Text to read
= = = =

The valley of the Kings; Once part of the ancient city of Thebes is the burial site of almost all of Egypt’s Pharaohs from the 18th, 19th and 20th dynasties. Archaeologists have found around sixty-three tombs (with the latest discovery being in 2008) at this burial complex located in the hills of Dayr- al-Bahri.
Even though most of the tombs that are located in this valley have been robbed and looted the remains of these ancient burial sites give archaeologists and historians an estimate of the power of ancient Pharaohs and noblemen. This archaeological site has been the center of attention for researchers since the eighteenth century and even today scholars rush to ancient Thebes to study and explore the history behind one of the most important locations in ancient Egypt.
Here we have about the Valley of the Kings:
The Valley of the Kings has been a royal burial complex for almost 500 years.
The official name for the site in ancient times was The Great and Majestic Necropolis of the Millions of Years of the Pharaoh, Life, Strength, Health in The West of Thebes. Or also, Ta-sekhet-ma’at (the Great Field).

= = = =

Data entries
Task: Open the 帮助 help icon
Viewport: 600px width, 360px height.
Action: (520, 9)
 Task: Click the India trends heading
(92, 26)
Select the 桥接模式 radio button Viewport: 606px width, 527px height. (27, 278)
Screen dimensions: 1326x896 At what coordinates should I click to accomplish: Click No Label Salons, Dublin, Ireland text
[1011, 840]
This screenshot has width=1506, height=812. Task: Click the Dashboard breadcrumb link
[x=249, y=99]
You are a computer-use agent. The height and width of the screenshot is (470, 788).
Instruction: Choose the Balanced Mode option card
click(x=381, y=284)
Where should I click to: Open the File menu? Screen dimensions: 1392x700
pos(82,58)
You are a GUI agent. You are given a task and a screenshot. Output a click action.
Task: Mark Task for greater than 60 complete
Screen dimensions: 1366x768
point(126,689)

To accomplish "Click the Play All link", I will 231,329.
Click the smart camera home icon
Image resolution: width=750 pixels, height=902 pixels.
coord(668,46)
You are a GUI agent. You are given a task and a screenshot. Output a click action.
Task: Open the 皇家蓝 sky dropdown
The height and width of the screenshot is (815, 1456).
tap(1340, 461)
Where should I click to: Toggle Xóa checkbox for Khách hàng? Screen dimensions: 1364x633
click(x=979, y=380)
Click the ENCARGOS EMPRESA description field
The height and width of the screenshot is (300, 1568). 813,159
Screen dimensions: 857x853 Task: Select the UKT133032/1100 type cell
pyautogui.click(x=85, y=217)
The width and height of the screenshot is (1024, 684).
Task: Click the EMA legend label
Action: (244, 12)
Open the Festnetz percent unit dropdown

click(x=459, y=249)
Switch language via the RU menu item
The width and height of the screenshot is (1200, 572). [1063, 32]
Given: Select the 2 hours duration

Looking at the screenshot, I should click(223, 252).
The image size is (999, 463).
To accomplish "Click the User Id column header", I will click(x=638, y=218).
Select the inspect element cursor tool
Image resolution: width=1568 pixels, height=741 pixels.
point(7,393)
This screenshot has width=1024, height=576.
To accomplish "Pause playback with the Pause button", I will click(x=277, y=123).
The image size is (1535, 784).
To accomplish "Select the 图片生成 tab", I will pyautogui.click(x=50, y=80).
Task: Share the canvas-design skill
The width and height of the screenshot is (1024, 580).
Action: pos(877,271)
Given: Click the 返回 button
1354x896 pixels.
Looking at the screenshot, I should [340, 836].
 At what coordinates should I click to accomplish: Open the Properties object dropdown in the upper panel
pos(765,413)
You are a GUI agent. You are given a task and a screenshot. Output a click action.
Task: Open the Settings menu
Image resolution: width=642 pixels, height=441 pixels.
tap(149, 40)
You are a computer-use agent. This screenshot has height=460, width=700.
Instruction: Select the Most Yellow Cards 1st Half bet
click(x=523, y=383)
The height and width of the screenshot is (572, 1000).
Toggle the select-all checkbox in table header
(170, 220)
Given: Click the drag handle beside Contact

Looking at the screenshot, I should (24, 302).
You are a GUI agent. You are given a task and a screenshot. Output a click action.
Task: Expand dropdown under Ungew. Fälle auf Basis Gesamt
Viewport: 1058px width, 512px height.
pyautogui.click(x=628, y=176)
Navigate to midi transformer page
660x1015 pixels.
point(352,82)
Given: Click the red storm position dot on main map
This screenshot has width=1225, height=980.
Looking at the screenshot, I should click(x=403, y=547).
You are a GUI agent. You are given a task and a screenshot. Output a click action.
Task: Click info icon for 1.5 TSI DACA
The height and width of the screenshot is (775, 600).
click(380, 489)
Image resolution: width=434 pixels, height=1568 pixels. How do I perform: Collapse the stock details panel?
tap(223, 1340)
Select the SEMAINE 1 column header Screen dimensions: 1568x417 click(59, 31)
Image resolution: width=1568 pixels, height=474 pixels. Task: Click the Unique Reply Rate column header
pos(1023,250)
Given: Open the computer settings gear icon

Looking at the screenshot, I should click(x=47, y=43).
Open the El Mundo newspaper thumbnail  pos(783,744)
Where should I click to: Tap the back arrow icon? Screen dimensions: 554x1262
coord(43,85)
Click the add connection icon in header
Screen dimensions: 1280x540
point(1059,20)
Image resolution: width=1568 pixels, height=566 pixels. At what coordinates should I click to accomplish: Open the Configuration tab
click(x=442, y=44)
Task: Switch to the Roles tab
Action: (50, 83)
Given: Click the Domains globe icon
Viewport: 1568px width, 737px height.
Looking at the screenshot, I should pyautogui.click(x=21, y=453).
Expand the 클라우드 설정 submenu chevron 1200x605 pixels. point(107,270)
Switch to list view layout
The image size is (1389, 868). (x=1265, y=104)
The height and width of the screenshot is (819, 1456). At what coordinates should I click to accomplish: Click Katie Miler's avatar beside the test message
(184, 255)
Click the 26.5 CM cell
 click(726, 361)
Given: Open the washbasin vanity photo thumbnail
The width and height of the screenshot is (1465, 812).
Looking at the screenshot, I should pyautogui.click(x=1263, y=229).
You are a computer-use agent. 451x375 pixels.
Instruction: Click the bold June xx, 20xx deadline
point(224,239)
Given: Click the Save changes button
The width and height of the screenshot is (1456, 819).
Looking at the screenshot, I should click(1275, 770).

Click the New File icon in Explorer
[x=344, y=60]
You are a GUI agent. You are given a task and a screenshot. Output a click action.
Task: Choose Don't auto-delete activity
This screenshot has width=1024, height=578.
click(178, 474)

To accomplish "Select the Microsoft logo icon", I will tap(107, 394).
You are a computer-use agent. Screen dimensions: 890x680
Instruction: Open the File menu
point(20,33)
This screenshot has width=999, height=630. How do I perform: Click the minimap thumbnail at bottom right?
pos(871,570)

= = = =

Exercise aim
Rewrite the passage on the Valley of the Kings, starting with "The valley of the Kings;" and going on through "of Dayr- al-Bahri.", substituting "necropolis" for "burial complex".

Answer for this exercise
The valley of the Kings; Once part of the ancient city of Thebes is the burial site of almost all of Egypt’s Pharaohs from the 18th, 19th and 20th dynasties. Archaeologists have found around sixty-three tombs (with the latest discovery being in 2008) at this necropolis located in the hills of Dayr- al-Bahri.